Le Centre hospitalier universitaire de Sherbrooke (CHUS) a été le deuxième hôpital du Canada à acquérir la coûteuse machine en 2004, puis à la remplacer par la dernière génération, le Gamma Knife Perfexion, au début de 2011.
«Avec cet appareil, on peut atteindre des zones du cerveau difficiles d'accès pour la chirurgie conventionnelle ou opérer dans des zones critiques du cerveau, comme le centre de la parole», explique le Dr David Mathieu, chef de la neurochirurgie et responsable du Gamma Knife au CHUS.
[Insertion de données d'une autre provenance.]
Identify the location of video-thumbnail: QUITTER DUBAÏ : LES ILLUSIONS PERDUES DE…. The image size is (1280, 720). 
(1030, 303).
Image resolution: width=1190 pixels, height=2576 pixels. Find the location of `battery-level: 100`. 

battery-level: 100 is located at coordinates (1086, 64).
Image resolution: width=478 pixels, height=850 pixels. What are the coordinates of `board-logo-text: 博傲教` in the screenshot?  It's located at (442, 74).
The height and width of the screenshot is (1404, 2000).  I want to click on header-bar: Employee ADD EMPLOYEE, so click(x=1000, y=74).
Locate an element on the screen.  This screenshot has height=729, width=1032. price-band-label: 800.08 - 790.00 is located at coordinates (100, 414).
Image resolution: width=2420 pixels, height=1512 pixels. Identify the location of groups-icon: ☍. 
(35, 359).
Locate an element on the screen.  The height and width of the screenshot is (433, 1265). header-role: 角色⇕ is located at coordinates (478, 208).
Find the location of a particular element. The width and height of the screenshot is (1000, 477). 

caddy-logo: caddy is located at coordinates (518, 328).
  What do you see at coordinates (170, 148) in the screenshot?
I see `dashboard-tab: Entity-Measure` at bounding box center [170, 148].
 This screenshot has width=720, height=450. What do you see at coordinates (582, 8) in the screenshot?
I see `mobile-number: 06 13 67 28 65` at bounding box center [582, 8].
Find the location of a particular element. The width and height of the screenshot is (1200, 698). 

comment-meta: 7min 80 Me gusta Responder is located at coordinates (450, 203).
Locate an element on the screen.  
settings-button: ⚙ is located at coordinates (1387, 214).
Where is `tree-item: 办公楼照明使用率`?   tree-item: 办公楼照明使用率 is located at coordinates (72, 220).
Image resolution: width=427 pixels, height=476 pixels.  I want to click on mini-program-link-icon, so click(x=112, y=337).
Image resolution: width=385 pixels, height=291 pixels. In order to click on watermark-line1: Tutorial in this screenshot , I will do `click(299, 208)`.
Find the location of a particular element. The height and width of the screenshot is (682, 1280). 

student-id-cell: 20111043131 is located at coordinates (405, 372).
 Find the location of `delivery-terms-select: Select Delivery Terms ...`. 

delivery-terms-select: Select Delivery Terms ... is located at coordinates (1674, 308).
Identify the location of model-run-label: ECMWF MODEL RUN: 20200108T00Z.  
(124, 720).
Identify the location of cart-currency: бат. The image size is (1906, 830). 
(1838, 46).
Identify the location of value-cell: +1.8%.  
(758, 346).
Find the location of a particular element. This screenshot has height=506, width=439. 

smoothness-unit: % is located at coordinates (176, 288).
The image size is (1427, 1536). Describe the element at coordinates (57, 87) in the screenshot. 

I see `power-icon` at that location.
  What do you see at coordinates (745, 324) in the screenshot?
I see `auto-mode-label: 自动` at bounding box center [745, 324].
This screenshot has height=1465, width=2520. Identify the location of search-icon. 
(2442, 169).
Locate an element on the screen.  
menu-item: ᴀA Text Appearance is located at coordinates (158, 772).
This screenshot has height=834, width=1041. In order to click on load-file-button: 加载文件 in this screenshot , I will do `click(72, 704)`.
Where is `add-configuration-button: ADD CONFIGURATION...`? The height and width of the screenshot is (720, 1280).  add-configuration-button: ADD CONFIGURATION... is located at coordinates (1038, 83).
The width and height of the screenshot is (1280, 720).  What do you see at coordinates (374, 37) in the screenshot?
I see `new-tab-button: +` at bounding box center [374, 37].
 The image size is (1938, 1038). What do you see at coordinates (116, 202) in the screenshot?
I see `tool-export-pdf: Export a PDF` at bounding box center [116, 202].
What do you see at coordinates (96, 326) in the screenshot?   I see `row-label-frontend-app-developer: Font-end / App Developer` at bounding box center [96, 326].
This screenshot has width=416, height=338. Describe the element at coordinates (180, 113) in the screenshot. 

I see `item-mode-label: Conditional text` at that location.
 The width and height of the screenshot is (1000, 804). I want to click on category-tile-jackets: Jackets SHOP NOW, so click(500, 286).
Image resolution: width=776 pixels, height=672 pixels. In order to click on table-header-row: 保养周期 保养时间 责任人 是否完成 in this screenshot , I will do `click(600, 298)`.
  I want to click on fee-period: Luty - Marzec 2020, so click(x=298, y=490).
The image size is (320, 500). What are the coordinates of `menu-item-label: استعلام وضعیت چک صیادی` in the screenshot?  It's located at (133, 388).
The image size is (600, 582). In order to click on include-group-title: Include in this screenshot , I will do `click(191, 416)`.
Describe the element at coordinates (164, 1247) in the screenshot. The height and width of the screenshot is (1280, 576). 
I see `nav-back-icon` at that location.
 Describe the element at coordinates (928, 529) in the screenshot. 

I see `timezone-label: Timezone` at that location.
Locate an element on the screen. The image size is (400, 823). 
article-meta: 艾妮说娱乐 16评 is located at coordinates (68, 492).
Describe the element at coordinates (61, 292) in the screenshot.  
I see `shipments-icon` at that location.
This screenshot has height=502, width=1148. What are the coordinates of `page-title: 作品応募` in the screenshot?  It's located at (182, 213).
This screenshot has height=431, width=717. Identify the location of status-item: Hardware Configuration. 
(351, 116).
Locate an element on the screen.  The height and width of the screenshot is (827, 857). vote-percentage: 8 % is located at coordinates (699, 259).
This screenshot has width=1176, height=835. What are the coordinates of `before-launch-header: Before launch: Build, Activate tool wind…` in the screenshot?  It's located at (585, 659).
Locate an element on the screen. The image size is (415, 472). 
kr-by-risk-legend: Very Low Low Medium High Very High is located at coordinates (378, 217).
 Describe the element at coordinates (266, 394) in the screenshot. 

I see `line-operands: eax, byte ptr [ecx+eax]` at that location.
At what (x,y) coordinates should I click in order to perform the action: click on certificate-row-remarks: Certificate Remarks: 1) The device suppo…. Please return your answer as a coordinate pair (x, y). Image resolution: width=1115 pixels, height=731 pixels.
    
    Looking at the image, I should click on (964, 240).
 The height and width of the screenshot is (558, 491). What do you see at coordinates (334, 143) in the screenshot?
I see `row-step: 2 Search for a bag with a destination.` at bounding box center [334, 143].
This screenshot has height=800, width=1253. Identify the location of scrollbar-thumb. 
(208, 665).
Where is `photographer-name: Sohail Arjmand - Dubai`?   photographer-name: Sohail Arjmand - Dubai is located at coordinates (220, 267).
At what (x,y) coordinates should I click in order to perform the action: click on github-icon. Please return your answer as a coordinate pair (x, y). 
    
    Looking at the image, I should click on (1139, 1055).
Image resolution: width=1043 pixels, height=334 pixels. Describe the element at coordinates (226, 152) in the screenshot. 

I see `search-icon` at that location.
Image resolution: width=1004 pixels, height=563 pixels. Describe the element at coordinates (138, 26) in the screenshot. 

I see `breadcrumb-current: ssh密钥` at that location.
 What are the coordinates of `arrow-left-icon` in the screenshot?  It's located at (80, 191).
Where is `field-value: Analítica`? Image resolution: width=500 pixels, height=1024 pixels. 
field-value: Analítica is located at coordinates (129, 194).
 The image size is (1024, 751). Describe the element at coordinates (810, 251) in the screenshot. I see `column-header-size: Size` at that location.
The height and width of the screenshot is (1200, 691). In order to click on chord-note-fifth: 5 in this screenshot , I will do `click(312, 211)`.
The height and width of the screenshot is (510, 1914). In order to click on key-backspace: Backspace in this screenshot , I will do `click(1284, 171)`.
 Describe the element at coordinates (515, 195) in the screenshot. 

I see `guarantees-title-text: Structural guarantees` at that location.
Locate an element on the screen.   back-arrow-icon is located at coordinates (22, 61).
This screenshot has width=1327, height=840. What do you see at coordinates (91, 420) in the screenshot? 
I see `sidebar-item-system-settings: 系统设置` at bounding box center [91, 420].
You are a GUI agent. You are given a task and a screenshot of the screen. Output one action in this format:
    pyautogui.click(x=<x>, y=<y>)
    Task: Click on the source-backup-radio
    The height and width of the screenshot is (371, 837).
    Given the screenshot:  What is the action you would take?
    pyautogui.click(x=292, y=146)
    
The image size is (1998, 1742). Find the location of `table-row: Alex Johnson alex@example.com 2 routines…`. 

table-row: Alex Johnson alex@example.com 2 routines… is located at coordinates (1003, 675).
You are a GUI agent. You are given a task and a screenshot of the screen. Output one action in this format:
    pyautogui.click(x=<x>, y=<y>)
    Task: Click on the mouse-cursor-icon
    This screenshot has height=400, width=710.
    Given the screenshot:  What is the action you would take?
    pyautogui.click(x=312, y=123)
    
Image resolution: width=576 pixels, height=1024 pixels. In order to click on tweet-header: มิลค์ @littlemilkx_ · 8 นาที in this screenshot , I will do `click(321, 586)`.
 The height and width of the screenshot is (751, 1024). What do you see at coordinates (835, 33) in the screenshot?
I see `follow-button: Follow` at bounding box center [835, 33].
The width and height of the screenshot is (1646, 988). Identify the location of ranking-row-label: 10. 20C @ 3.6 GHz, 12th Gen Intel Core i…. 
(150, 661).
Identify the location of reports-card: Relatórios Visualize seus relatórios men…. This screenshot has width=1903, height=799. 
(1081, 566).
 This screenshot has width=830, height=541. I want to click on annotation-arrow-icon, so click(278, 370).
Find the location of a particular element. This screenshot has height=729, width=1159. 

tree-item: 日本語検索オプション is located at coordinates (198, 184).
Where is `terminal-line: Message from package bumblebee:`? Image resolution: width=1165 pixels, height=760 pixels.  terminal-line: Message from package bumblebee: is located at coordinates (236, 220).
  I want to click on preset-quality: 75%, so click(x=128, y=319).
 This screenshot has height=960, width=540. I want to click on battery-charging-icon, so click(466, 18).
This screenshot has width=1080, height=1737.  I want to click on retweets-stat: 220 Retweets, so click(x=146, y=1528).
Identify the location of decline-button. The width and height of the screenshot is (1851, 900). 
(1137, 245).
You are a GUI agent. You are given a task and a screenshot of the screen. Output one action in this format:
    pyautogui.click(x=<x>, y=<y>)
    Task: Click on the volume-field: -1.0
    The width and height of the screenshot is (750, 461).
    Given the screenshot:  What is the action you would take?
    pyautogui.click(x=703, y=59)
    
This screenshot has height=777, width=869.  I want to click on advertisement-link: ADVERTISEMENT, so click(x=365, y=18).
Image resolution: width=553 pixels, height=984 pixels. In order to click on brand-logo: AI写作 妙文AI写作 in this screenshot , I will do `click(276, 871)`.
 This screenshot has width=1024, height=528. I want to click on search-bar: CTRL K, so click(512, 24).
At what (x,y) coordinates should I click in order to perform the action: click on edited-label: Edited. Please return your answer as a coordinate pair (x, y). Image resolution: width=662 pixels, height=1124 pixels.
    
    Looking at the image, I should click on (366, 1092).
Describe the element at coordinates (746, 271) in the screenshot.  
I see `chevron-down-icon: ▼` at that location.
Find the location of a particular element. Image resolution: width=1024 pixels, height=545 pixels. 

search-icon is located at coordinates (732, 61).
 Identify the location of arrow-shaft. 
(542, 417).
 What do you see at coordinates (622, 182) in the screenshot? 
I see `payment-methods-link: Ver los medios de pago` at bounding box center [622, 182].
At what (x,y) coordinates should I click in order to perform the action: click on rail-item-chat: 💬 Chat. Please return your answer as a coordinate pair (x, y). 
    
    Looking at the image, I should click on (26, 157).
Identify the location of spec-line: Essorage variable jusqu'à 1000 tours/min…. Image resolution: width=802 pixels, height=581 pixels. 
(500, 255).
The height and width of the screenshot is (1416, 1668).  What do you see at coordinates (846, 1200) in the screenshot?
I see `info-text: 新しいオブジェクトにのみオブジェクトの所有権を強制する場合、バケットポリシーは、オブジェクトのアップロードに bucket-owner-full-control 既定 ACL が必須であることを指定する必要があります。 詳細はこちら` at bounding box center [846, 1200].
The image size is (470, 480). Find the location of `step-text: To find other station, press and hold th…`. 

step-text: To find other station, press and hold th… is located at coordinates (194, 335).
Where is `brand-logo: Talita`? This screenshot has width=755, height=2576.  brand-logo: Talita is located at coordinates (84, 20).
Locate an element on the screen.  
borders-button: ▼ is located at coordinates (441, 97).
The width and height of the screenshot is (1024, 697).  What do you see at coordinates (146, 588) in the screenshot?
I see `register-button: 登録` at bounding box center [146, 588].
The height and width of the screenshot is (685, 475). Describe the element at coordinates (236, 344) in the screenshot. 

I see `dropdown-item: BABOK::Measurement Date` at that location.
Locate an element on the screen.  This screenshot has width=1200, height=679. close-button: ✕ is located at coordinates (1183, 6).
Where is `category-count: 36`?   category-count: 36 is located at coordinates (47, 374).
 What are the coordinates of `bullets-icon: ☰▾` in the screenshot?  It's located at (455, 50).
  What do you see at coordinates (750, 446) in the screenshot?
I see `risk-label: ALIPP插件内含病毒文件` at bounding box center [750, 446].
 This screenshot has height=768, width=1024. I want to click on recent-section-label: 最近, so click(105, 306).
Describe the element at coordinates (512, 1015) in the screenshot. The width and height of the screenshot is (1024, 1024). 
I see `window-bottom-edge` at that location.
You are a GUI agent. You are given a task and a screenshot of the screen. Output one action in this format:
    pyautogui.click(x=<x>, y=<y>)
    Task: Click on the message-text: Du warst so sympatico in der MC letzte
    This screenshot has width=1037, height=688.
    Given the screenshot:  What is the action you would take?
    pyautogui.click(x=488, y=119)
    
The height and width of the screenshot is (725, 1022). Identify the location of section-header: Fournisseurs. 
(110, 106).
L'arrivée du Gamma Knife a permis de sauver de nombreux patients. « Quand une personne a plus d'un métastase au cerveau, on ne fait pas de chirurgie traditionnelle, parce que c'est beaucoup trop complexe. Mais grâce à la rapidité de cet appareil, on peut traiter jusqu'à dix métastases à la fois, selon l'état du patient », illustre-t-il.
Le neurochirurgien utilise aussi son savoir pour traiter des problèmes qui, s'ils ne menacent pas la vie des patients, nuisent quand même considérablement à leur qualité de vie. La névralgie du trijumeau, qui entraîne des douleurs faciales sévères, en est un bon exemple.
La recherche se poursuit
Le CHUS, avec à sa tête le neurochirurgien David Mathieu, fait d'ailleurs partie des membres fondateurs du North American Gamma Knife Consortium (NAGKC). Cette association réunit plusieurs centres hospitaliers du Canada et des États-Unis qui, aujourd'hui, utilisent aussi cette nouvelle technique de chirurgie aux possibilités encore insoupçonnées. D'autres maladies, et éventuellement d'autres parties du corps humain, pourront un jour être traitées avec l'appareil.
«Nous faisons beaucoup de recherches avec le Gamma Knife pour essayer d'en développer tout le potentiel», souligne celui qui, pour remplir ces missions, est aussi professeur à l'Université de Sherbrooke et chercheur au Centre de recherche clinique Étienne-Le Bel.